In the absence of an adequacy decision, data exporters (controllers and processors) may rely on certifications mechanisms as appropriate safeguards for transfers of personal data to third countries.[1] Certification mechanisms may be developed and established to demonstrate the existence of appropriate safeguards provided by data importers (controllers or processors) in third countries in order to allow for personal data transfers to third countries.[2] Certified third-country data importers (controllers or processors) shall in addition to the certification make binding and enforceable commitments, via contractual of other legally binding instruments, to apply the safeguards upon which the certification is based on[3].
Certification mechanisms must be approved by the competent supervisory authority and comply with articles 42 and 46 (2) f) of the GDPR[4] as well as with the EDPB Guidelines 07/2022 on certification as a tool for transfers[5] in order to constitute appropriate safeguards within the framework of transfers of personal data to third countries or international organisations. Further information can be found in the EDPB Guidelines 07/2022 on certification as a tool for transfers. These guidelines provide guidance on specific aspects regarding certification as a tool for transfers, such as the purpose, scope and the different actors involved. Furthermore, they contain specific requirements for accreditation of a certification bodies andspecific certification criteria for the purpose of demonstrating the existence of appropriate safeguards for transfers. Finally, they clarify the elements that should be addressed in the binding and enforceable commitments that data importers (controllers or processors) in the third country not subject to the GDPR should take for the purpose of providing appropriate safeguards to data transferred to third countries.

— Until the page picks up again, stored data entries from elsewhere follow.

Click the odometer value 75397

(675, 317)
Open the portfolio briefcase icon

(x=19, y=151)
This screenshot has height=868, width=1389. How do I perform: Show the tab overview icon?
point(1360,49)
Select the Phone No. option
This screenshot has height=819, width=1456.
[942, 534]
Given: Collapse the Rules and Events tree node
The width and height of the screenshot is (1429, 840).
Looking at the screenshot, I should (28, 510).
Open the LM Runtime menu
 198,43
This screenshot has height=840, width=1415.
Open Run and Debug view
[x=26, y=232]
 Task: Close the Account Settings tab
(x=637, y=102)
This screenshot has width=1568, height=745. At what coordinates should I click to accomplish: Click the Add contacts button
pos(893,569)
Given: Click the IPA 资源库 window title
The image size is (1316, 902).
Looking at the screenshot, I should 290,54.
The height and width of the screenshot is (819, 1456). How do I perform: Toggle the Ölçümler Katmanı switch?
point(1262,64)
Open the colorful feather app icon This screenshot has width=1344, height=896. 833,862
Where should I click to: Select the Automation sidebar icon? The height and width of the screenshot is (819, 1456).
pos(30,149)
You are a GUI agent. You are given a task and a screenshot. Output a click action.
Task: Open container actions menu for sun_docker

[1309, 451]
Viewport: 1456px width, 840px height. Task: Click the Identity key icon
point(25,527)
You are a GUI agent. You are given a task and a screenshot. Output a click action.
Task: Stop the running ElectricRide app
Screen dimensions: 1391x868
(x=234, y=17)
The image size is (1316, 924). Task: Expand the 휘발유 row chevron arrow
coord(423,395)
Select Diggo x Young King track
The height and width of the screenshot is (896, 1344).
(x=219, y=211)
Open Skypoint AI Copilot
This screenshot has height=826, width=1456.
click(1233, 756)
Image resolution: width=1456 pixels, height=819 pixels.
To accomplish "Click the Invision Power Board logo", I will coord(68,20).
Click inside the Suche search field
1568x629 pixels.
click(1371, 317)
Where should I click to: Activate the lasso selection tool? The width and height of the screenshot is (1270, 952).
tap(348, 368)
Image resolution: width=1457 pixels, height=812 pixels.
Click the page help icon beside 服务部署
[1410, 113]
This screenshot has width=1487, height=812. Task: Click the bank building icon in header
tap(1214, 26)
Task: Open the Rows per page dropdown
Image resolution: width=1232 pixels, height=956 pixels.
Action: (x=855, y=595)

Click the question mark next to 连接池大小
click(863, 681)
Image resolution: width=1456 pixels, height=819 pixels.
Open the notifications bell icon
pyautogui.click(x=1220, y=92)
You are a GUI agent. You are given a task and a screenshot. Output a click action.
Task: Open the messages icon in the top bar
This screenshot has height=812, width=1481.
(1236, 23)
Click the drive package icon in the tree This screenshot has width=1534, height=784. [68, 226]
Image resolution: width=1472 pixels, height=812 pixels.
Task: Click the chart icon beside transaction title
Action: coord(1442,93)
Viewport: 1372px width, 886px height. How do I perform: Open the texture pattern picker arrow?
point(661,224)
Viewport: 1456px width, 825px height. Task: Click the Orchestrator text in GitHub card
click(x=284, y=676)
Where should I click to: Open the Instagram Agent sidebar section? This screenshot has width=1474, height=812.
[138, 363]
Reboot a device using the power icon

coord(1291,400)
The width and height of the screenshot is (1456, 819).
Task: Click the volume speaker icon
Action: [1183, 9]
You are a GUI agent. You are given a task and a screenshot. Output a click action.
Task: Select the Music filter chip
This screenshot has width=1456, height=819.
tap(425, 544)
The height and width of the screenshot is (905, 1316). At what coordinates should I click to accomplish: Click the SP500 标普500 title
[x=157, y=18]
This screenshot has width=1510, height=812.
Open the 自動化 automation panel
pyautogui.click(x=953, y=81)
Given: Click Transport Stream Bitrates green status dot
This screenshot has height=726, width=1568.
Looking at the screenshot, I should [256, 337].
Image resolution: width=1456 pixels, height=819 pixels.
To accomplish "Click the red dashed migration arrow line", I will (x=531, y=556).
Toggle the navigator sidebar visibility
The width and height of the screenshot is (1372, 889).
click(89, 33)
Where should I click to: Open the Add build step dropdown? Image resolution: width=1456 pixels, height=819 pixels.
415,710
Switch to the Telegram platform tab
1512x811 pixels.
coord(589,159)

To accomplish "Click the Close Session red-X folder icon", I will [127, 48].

Certification as a tool transfer can cover transfers from all EU countries (EU-Seal) or just transfers from one EU member state to the third countries (national certification). In the latter case, the national authority approves the certification mechanism following an EDPB opinion. In case of an EU-Seal, the EDPB approves the certification mechanism. Once the certification as tool for transfers is approved, data importers form third countries can apply for certification with certification bodies. Data exporters transferring data to certified data importers can then rely on the certification mechanism as an appropriate safeguard.
Further information on the approval procedure can be found in the EDPB Guidelines 1/2018 on certification and identifying certification criteria in accordance with Articles 42 and 43 of the Regulation.
In accordance with article 4 of the Regulation n°7/2020 of 3 April 2020 of the National Data Protection Commission laying down the amount and payment terms of the fees within the framework of its powers of authorisation and consultation, each scheme owner, who submits to the CNPD an application for approval of a certification scheme pursuant to Article 42 (5) of the GDPR, must pay a fee to the CNPD the amount of which depends on the step of the procedure.
[1] Article 46, paragraph 2, letter f) of the GDPR.
[2] Articles 42 and 46, paragraph 2, letter f) of the GDPR.
[3] Article 42, paragraph 2 of the GDPR.
[4] See Articles 40, 42 and 46 of the GDPR.
[5] EDPB Guidelines 07/2022 of 14 February 2023 on Certification as tool for transfers.